It’s been four years since we sold our last remaining vehicle.
We did it primarily for environmental reasons. I know, I know, making choices based on morality is boring and irrelevant these days. Convenience and “luxury living” are kings. Regardless of the trend, we felt deep concern about the unfolding environmental crises, and we were willing to make changes to our lifestyle to reduce our share of the damage. And let’s get real, the single most destructive thing that humans do is buy, drive, and maintain private vehicles.
So we got real. We sold the old van and waited for the impending doom that must certainly accompany our decision. We have been amazed at the results.
Four years on, we are thrilled with our decision to break the shackles of car prison.
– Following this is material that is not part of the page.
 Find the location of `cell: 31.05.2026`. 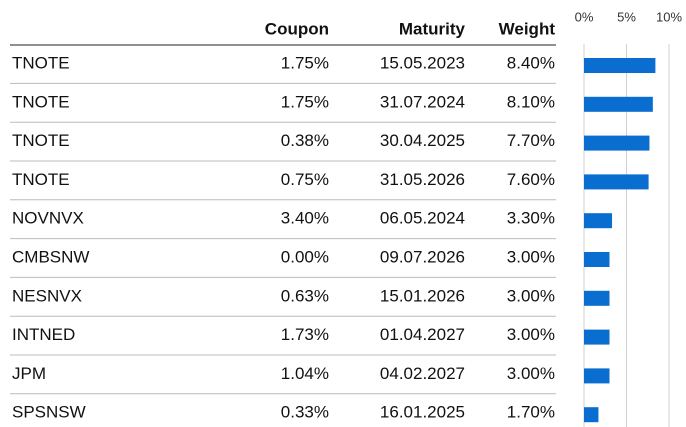

cell: 31.05.2026 is located at coordinates (422, 180). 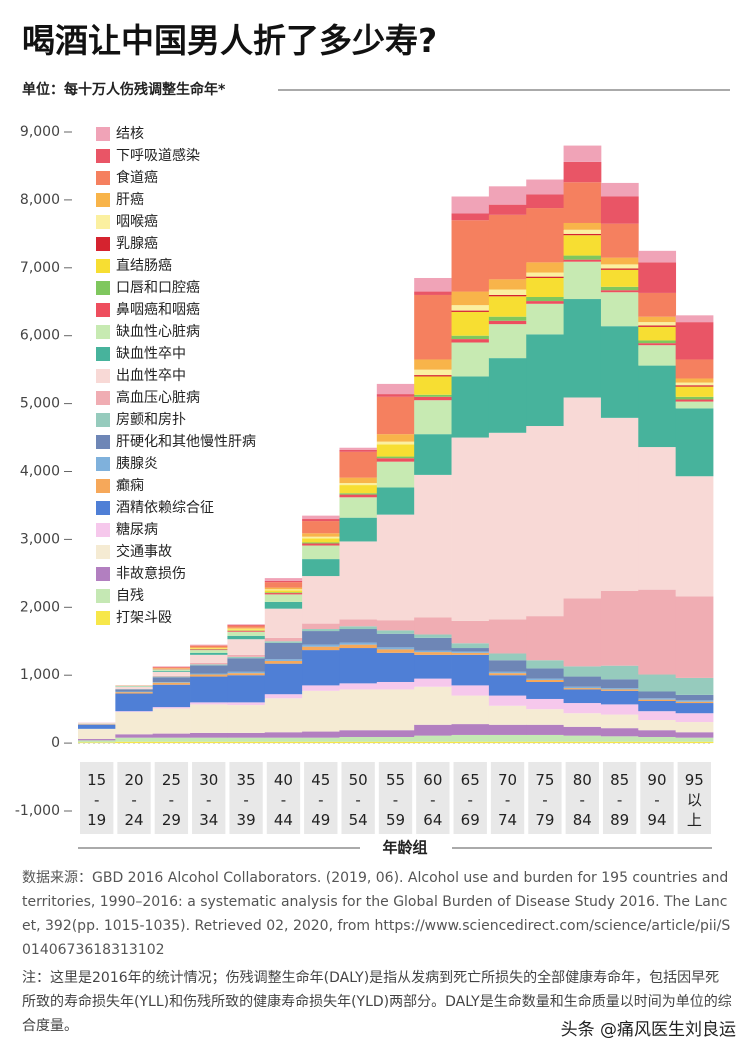 What do you see at coordinates (151, 376) in the screenshot?
I see `legend-label: 出血性卒中` at bounding box center [151, 376].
My car-free friend Wendy Allsop, a big inspiration for our decision, said it well in this Edmonton Journal article:
“There is this image of these overburdened granola-eaters making all these difficult choices that make their lives so much work. That’s not a correct view. It’s much more freeing and lighter than people could ever imagine….There are so many things we do because it’s available to us and, as humans, we’re not good at putting restrictions on our own activities. Not having a car is one way of having an extra boundary put on your lives that makes you live better.”
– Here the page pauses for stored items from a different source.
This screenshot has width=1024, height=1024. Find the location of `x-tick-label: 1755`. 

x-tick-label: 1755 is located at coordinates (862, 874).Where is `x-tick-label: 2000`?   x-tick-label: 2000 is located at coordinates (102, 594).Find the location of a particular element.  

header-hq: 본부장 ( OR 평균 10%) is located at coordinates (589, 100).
She’s talking about limits, of course. Throughout the industrial revolution we have strived to break through more and more of the limits that energy constraints imposed on us. Now we are experiencing the downsides of having so few limits. The physical and monetary downsides are obvious, but the lifestyle ones are tougher to pin down.
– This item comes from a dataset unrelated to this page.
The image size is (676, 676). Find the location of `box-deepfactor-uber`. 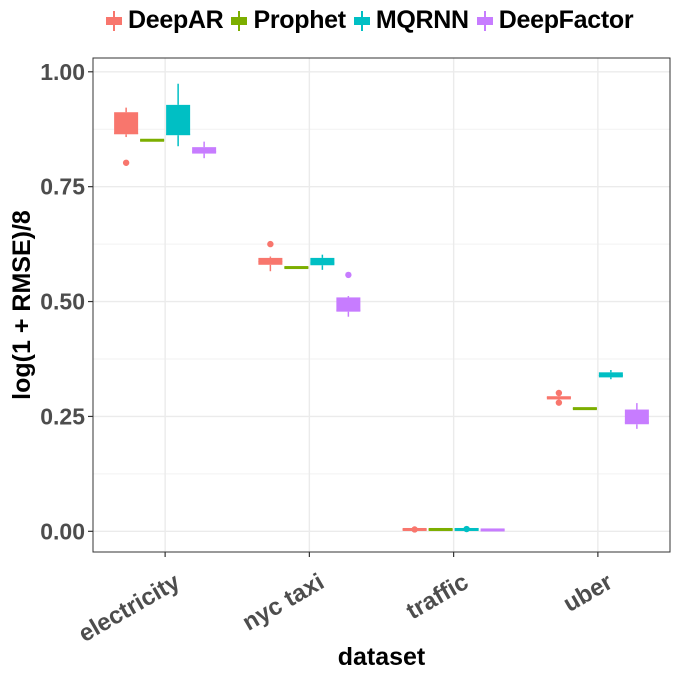

box-deepfactor-uber is located at coordinates (636, 416).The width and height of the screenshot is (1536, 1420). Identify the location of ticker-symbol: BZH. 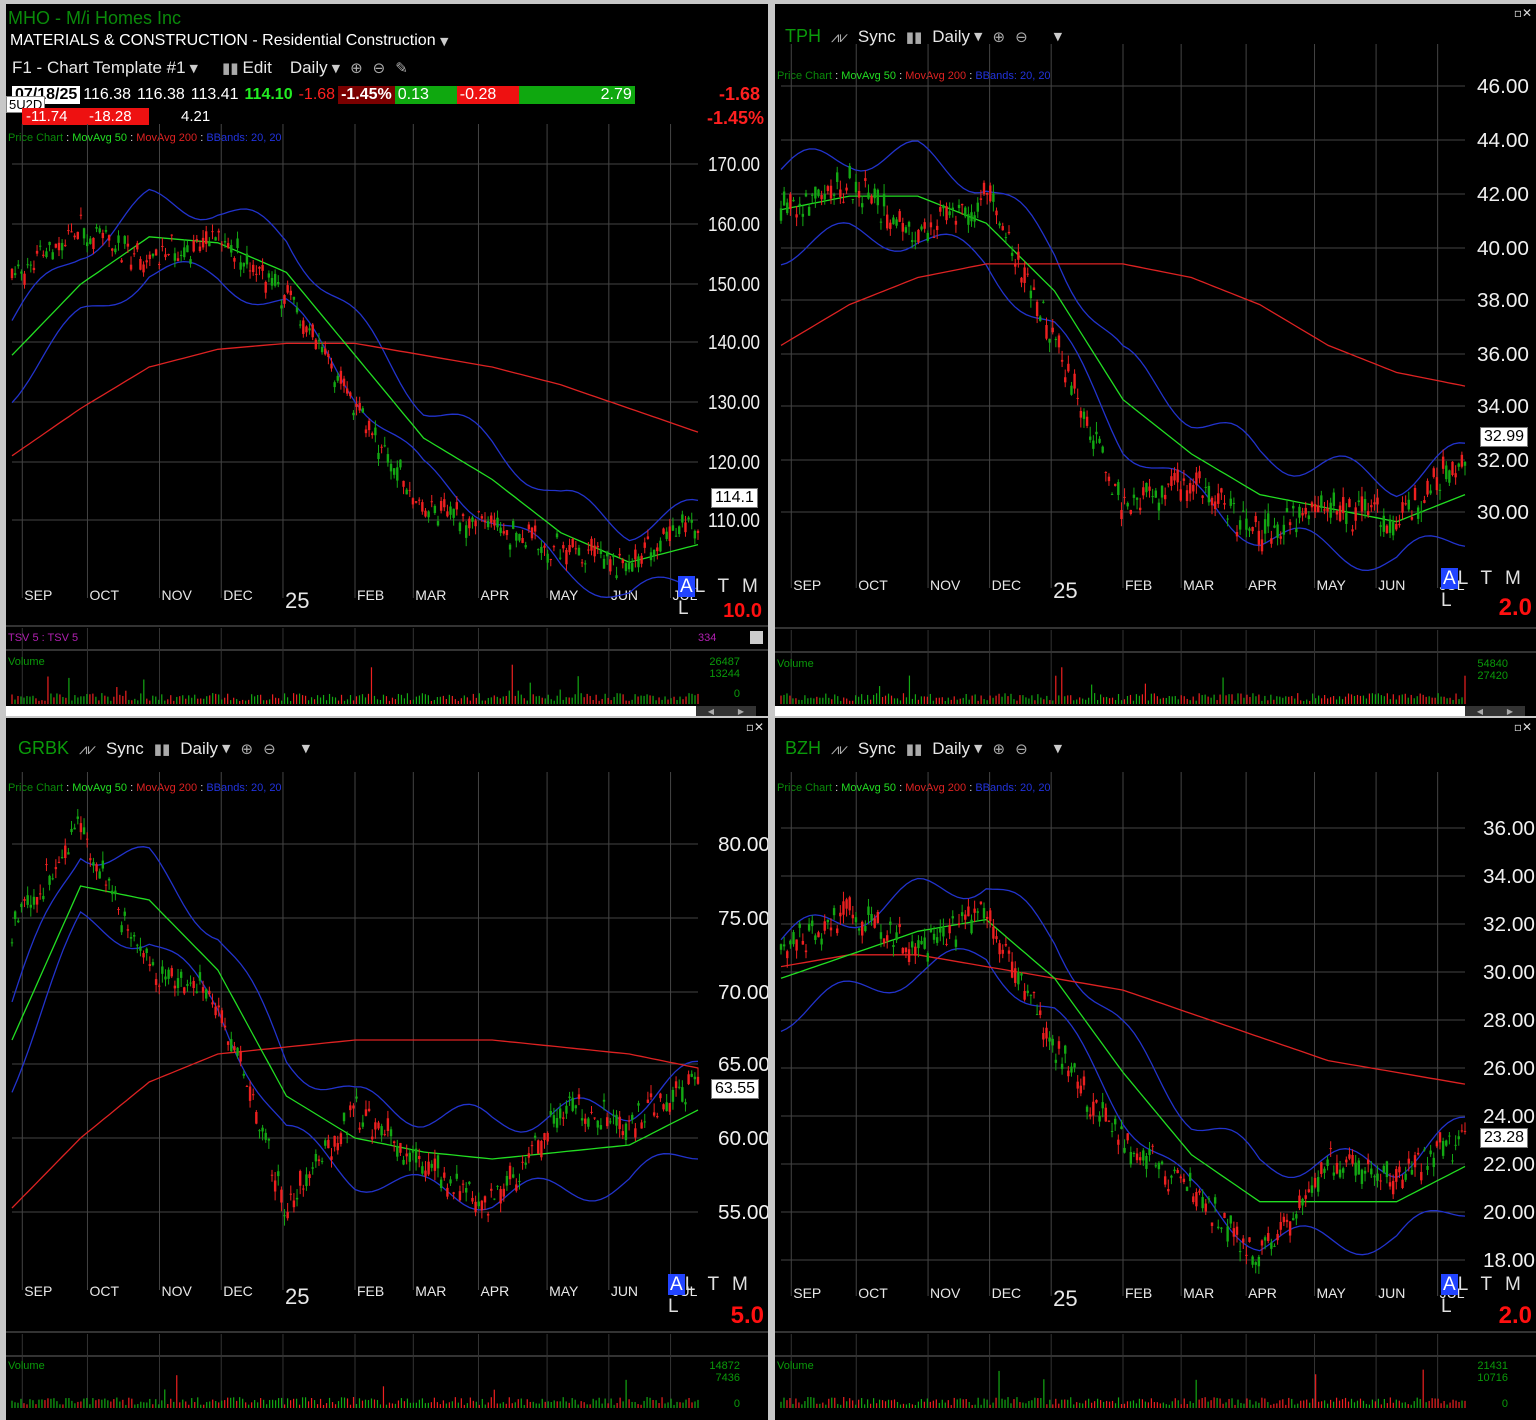
(803, 748).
The “limit” of not having a car makes our lives better in these ways:
- 90% fewer minutes sitting at traffic lights and in traffic. Less dead time.
- A slower life. This one is huge. It’s super-easy to say no to that event or activity halfway across the city that might be 4% better than the one three blocks from our house.
- No more “what’s that sound” sinking feeling. You know, the one where your car is trying to tell you that it’s time to open your wallet again.
- No more car accidents. We’ve all been in one right? Did it make your day better? More convenient? Did you get where you were going really fast?
- More bike time. We love to ride our bikes. You used to when you were 11. What happened?
- More time of all sorts. If you convert your time to money, and consider that it costs roughly $7000/year to run a car, we save a huge amount of time by not having one.
Our life is better without a car than with one.